* EXTRAIT FOURNI
On a constaté un refus des jeunes d'aller se faire vacciner. Qu'est qui pourrait expliquer ce comportement ?
Il faut d’abord s’assurer que c’est un refus ou une situation d’attente (réticence) où les jeunes s’accordent un temps d’observation de l’évolution de la vaccination dans les pays qui ont commencé avant nous. De plus, lors de la première covid19, les jeunes étaient considérés comme non concernés. Dans ce sens, ils ne se sentaient pas en devoir de se vacciner. Maintenant que le variant Delta les concerne et que la vaccination est ouverte à toutes les catégories d’âge, de plus en plus, de jeunes se rendent dans les centres de vaccination pour prendre leur dose.
Comment qualifier cette attitude dans un pays où les jeunes sont majoritaires ?
Il convient d’amener les jeunes à se sentir plus concernés et cela passe par les conscientiser qu’ils peuvent ne pas développer des formes graves, mais transmettre la maladie à leurs parents ou grands-parents avec lesquels ils vivent et qui peuvent développer des formes plus graves. Compte tenu du fait que les jeunes sont majoritaires, il faut en faire une cible privilégiée.
Le respect des mesures barrières pose aussi problème à leur niveau.
Les mesures barrières sont aussi des mesures qui coûtent de l’argent. Depuis qu’on a parlé de la 3ème vague, le prix des masques a encore augmenté. Quel est le jeune qui peut se payer autant de masques qu’il veut pour respecter le temps qu’on lui indique ? Qui peut acheter les gels, si les jeunes sont dans des familles pauvres. La question des moyens, le climat (chaleur ambiante) doivent être prises en compte pour encourager l’adoption progressive des mesures barrières.

* VOTRE OBJECTIF
Recopiez mot pour mot le passage de l'extrait sur la vaccination des jeunes qui commence par « On a constaté » et va jusqu'à « sont majoritaires ? ».

* ITEMS
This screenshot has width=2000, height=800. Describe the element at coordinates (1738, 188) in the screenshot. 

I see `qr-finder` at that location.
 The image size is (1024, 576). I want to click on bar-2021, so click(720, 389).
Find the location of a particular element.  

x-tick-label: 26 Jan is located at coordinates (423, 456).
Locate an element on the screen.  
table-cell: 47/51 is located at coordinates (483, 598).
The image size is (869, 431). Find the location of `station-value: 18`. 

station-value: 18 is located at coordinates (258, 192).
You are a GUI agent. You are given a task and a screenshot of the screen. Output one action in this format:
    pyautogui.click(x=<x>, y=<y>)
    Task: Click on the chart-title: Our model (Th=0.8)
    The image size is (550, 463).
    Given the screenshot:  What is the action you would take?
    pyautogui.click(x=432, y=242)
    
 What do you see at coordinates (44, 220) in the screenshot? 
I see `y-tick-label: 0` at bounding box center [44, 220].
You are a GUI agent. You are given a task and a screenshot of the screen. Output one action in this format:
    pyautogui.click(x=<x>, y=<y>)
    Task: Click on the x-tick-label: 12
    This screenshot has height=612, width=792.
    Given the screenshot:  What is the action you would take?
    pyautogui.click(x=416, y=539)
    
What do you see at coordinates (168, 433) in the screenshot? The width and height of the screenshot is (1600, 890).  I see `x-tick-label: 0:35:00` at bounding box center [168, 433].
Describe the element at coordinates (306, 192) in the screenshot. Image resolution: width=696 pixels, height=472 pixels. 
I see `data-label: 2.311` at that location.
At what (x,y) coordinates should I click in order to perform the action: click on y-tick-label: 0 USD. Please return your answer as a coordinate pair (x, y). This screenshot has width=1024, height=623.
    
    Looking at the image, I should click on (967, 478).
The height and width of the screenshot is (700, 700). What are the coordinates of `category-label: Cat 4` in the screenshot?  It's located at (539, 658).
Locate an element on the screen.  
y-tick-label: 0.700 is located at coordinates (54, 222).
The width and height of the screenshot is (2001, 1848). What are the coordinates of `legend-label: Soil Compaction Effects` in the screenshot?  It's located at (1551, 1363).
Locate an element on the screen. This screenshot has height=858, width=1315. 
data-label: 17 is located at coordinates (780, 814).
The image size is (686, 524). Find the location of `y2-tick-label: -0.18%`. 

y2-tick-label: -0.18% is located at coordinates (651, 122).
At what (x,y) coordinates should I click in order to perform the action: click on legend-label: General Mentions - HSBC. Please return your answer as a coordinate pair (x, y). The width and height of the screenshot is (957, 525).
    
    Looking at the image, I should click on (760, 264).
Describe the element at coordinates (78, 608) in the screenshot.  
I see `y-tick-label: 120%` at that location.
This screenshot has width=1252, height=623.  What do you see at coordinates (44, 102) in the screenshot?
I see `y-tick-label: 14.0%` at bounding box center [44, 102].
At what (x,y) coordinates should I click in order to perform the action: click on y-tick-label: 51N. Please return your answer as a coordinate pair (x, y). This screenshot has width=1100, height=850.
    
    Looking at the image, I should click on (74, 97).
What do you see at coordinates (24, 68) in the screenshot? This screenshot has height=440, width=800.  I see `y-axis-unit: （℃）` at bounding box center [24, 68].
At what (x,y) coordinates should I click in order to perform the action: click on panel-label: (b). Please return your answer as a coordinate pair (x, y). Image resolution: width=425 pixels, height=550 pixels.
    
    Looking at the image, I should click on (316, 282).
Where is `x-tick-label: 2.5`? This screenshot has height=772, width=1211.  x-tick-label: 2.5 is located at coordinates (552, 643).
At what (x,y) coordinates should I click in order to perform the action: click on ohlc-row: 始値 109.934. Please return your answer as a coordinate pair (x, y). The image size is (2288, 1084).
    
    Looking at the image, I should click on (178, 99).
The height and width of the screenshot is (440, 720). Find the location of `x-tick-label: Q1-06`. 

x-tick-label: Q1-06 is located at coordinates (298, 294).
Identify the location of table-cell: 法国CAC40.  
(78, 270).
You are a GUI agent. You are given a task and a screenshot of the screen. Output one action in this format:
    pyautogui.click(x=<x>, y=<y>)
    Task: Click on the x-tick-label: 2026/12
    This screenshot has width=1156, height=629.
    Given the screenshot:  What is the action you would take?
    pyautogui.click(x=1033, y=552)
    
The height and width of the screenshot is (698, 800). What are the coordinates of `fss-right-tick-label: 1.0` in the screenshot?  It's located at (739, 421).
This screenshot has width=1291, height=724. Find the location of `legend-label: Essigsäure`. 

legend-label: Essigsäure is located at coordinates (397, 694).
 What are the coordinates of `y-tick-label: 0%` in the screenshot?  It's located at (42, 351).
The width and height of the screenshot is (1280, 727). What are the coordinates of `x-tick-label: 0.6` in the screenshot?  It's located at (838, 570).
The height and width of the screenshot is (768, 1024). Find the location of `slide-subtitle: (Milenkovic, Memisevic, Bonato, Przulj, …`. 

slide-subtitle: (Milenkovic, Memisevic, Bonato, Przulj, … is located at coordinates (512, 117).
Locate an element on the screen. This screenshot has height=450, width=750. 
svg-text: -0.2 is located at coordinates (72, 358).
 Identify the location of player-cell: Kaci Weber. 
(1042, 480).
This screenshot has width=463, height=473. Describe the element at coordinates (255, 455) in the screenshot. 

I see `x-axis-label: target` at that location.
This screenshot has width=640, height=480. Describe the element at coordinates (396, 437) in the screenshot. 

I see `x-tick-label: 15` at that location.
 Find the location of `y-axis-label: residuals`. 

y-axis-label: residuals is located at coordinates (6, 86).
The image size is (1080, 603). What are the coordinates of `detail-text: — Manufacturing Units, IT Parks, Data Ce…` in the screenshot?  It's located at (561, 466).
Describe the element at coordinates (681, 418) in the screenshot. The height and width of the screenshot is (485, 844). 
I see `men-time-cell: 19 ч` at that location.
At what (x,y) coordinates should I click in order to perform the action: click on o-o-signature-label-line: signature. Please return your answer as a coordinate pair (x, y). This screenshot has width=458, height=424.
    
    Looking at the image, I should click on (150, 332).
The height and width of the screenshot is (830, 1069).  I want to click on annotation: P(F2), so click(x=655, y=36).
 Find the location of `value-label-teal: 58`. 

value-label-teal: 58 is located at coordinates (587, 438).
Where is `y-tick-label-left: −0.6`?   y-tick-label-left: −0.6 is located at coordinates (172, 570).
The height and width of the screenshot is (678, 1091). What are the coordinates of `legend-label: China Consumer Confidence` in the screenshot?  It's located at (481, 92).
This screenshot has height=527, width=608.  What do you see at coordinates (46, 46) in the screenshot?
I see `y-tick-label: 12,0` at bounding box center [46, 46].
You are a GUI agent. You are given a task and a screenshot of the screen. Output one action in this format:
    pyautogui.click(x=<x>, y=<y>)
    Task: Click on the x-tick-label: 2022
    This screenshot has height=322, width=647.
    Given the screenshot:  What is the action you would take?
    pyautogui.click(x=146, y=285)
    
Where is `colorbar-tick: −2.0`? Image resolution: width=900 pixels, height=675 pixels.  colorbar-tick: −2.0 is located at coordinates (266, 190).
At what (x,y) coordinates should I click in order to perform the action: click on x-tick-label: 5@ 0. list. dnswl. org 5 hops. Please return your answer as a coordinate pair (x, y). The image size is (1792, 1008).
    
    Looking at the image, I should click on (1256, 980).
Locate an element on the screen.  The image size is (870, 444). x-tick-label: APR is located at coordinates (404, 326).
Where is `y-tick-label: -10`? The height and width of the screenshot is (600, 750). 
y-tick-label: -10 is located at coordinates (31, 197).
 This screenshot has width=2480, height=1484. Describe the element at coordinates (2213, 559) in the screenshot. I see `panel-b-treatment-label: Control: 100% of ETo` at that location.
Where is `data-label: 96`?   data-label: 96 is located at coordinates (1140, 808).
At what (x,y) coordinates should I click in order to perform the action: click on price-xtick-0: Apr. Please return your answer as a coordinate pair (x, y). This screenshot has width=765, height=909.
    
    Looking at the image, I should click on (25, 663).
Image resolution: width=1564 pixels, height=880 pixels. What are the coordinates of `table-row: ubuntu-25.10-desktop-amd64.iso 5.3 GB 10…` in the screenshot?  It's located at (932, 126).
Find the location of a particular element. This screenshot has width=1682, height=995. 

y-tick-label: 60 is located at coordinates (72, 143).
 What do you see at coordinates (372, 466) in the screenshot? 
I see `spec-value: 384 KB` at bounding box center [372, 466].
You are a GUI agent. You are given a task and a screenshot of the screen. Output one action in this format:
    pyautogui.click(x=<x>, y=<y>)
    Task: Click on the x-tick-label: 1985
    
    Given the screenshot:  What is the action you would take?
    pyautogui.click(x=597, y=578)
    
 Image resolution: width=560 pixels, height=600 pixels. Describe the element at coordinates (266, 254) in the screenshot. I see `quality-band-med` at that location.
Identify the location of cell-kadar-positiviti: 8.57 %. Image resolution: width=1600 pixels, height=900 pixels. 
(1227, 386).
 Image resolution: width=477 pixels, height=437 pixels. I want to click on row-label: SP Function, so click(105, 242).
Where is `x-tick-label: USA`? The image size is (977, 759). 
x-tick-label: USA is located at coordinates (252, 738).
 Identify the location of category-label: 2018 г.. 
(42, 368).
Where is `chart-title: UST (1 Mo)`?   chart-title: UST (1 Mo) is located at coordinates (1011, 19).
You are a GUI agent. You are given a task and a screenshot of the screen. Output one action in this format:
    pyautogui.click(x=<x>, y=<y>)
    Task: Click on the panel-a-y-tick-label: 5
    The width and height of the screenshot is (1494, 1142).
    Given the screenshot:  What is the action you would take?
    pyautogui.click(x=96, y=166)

* RÉPONSE
On a constaté un refus des jeunes d'aller se faire vacciner. Qu'est qui pourrait expliquer ce comportement ?
Il faut d’abord s’assurer que c’est un refus ou une situation d’attente (réticence) où les jeunes s’accordent un temps d’observation de l’évolution de la vaccination dans les pays qui ont commencé avant nous. De plus, lors de la première covid19, les jeunes étaient considérés comme non concernés. Dans ce sens, ils ne se sentaient pas en devoir de se vacciner. Maintenant que le variant Delta les concerne et que la vaccination est ouverte à toutes les catégories d’âge, de plus en plus, de jeunes se rendent dans les centres de vaccination pour prendre leur dose.
Comment qualifier cette attitude dans un pays où les jeunes sont majoritaires ?